TASK ITEM: In the data below, find each line carrying the string "computer" and copy it out.

Stored items:
-------

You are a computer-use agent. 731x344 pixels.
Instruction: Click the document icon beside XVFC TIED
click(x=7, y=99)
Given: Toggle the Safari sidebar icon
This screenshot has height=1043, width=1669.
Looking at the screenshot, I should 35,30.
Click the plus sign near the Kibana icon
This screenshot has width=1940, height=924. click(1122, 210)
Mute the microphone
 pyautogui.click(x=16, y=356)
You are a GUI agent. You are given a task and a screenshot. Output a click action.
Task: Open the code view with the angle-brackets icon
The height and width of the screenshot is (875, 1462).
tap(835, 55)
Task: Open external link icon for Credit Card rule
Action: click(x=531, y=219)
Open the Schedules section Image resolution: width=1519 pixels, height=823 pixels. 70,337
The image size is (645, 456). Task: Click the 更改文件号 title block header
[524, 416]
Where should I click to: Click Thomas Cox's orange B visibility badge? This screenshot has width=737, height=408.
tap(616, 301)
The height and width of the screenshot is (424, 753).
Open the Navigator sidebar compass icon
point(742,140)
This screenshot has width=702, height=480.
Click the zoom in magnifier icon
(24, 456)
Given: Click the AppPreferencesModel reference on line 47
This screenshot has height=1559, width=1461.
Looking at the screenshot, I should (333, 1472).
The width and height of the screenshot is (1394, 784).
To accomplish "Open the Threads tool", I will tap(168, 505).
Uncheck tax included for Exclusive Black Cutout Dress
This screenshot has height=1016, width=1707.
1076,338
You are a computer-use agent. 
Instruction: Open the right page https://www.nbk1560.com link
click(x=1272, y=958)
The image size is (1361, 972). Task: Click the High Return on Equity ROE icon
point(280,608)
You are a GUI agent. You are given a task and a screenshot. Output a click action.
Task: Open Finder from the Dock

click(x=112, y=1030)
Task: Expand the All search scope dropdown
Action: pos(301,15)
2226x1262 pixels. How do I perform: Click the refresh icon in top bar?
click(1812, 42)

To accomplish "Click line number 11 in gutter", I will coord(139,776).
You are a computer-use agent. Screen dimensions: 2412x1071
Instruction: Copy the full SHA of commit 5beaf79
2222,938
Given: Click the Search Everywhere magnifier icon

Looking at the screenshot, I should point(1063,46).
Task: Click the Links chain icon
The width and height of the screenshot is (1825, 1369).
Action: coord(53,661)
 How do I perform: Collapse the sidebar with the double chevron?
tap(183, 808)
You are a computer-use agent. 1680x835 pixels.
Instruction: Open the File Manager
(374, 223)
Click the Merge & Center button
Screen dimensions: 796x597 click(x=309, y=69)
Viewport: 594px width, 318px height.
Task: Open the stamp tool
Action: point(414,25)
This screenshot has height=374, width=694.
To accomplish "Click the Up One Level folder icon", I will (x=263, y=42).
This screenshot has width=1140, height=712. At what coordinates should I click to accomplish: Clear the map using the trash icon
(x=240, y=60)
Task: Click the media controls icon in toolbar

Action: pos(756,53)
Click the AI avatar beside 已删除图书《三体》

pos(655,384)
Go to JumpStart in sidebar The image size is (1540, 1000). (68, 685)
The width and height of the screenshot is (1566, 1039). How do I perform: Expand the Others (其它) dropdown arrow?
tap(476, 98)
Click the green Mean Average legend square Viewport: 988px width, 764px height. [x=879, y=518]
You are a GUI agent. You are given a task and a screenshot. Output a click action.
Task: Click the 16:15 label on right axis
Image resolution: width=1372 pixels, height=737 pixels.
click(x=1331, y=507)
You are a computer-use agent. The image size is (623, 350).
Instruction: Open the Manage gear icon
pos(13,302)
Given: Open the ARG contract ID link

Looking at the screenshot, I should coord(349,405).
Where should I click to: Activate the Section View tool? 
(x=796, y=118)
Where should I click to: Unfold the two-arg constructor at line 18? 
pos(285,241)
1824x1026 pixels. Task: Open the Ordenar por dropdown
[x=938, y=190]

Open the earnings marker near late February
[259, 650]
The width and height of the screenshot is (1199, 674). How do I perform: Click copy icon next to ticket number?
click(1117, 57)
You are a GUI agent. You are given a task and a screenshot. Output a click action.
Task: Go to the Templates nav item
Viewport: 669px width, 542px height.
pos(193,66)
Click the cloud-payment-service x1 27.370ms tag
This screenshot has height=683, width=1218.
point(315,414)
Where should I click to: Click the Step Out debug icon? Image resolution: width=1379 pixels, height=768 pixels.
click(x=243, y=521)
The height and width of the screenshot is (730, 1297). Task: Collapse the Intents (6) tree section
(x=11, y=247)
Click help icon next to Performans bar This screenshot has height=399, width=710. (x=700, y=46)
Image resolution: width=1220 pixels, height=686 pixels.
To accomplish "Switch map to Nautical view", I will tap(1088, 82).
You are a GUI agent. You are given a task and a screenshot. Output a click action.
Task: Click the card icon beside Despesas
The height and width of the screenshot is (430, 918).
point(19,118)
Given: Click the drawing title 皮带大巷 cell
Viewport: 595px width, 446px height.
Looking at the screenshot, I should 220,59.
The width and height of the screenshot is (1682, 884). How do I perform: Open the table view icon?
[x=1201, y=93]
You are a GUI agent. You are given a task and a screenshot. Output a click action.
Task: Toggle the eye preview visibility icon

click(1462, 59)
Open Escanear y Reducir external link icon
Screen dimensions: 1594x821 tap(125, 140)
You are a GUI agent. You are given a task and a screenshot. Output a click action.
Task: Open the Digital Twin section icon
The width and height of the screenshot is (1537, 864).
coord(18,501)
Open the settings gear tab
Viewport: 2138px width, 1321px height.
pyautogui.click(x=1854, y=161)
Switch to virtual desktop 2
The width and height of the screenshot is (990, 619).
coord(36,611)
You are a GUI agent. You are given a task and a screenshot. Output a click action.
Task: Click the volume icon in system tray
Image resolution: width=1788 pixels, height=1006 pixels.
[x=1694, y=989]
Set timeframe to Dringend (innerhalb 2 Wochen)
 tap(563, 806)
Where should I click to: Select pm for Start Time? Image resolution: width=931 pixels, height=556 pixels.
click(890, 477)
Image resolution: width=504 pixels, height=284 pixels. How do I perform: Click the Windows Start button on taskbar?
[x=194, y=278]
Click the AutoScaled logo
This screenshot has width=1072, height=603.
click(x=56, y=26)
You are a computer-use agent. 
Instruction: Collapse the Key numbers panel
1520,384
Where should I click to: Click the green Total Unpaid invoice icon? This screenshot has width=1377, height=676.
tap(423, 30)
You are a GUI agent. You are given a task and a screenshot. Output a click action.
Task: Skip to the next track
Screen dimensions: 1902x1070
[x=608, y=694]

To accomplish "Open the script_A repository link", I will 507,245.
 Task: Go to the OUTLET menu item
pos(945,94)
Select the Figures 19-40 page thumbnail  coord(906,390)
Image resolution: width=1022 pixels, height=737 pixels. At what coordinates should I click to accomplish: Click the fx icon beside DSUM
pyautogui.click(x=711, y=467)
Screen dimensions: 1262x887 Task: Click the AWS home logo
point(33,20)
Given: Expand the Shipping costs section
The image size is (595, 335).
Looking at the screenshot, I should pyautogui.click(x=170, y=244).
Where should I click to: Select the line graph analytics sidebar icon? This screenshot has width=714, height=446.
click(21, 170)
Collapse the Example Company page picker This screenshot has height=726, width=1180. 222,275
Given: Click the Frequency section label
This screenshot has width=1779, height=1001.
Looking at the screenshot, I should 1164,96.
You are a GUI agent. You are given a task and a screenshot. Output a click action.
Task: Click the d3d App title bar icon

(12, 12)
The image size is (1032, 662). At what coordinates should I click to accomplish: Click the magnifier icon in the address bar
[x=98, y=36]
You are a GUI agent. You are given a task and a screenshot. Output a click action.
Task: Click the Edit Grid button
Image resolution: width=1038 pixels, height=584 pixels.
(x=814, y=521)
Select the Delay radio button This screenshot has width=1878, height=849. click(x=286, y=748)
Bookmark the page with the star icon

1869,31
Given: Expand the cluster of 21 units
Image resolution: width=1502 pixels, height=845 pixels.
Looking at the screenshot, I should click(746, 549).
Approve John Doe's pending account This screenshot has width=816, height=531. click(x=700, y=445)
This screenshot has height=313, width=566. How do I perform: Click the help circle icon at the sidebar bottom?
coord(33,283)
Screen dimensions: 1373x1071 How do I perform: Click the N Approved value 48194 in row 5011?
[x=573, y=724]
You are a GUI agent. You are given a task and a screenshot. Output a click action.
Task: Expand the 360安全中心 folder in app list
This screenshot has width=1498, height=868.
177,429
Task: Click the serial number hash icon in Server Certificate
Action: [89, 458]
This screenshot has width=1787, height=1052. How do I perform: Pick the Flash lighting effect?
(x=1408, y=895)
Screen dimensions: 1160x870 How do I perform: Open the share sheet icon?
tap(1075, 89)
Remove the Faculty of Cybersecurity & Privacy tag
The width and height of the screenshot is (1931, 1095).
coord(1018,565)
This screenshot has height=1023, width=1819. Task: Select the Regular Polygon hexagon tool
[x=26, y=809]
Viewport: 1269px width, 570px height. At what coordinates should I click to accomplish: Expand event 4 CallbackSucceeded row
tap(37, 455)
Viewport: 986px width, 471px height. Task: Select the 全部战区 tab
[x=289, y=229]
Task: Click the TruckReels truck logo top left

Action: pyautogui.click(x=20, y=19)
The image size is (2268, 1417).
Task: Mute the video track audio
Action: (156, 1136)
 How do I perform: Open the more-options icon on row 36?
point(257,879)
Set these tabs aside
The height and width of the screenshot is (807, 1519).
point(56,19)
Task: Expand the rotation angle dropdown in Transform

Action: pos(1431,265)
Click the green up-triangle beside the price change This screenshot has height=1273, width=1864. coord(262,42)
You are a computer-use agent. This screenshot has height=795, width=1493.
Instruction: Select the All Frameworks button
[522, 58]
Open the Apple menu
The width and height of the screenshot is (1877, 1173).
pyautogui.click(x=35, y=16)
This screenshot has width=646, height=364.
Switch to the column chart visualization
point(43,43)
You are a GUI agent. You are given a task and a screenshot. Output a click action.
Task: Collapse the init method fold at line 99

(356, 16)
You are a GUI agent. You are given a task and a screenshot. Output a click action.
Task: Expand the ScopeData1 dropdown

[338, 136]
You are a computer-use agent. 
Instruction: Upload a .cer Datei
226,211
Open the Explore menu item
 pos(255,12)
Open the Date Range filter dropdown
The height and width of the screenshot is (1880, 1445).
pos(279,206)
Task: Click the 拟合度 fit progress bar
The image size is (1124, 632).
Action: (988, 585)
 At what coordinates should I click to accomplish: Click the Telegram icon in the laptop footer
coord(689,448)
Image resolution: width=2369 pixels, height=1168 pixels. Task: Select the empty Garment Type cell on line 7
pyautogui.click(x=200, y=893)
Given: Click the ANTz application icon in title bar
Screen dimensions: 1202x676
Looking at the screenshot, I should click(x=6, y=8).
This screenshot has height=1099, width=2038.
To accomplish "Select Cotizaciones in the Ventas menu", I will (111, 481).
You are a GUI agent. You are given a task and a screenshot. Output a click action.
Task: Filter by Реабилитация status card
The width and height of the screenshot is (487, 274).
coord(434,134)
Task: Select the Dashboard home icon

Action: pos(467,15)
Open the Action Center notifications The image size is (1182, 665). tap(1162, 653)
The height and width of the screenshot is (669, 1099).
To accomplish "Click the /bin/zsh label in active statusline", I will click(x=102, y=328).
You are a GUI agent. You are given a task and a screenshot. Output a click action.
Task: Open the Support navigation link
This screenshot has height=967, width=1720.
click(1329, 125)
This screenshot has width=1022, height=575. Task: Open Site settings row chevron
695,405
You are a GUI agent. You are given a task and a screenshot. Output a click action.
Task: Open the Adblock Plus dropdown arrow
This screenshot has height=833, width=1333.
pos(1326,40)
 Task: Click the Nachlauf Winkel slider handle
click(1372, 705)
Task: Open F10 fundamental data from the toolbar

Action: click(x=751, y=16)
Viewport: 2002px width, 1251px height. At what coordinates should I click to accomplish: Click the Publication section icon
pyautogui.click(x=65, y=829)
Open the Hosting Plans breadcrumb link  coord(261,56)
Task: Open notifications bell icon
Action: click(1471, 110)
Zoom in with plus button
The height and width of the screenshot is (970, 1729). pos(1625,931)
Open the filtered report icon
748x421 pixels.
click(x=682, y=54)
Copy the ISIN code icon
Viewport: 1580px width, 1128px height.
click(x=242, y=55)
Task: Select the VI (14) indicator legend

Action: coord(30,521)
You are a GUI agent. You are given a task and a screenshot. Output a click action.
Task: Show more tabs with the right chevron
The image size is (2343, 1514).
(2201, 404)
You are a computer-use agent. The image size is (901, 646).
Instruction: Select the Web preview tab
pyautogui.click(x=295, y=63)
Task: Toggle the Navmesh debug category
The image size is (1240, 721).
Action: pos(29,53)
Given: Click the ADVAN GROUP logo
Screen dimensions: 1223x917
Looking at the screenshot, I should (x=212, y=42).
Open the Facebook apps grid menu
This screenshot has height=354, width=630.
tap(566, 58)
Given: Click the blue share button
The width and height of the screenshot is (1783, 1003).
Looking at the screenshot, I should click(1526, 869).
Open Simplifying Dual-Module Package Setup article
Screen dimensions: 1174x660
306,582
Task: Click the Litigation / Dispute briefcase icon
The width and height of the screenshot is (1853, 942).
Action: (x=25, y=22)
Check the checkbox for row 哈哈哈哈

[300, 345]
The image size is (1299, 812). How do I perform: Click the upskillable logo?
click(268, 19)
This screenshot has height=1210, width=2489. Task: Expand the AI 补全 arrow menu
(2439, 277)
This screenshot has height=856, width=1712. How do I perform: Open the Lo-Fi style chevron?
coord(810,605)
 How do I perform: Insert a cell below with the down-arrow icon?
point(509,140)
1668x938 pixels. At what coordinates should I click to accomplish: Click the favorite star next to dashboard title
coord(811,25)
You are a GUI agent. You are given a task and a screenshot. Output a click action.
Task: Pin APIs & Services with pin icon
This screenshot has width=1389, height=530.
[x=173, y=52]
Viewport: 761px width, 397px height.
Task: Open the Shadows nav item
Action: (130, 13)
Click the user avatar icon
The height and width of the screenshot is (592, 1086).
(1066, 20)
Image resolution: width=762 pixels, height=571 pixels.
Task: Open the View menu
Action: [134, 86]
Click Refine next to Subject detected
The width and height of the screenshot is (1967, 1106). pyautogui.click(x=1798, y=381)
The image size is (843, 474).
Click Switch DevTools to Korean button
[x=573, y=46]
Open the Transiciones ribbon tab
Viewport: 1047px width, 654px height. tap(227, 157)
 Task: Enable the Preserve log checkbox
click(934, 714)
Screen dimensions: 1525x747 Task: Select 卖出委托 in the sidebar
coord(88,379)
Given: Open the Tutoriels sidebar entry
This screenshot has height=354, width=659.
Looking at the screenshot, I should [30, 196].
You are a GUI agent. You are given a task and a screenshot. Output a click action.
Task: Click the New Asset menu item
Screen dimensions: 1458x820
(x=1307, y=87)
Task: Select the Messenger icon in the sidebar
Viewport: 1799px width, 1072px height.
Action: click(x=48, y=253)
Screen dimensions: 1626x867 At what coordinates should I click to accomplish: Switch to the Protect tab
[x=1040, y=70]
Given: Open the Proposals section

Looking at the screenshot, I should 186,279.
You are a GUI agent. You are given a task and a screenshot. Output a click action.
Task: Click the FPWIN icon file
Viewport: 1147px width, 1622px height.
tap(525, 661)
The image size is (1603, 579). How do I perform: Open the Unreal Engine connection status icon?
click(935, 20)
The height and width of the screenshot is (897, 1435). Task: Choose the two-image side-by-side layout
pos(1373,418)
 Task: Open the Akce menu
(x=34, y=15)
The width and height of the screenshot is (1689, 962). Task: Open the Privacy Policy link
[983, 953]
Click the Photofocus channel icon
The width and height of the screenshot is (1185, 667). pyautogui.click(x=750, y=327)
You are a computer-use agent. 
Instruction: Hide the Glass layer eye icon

-------

TASK RESPONSE:
You are a computer-use agent. 731x344 pixels.
You are a computer-use agent. 
You are a computer-use agent. Screen dimensions: 2412x1071
You are a computer-use agent. 1680x835 pixels.
You are a computer-use agent. The image size is (623, 350).
You are a computer-use agent. 
You are a computer-use agent. This screenshot has height=795, width=1493.
You are a computer-use agent. 
You are a computer-use agent. The image size is (901, 646).
You are a computer-use agent. 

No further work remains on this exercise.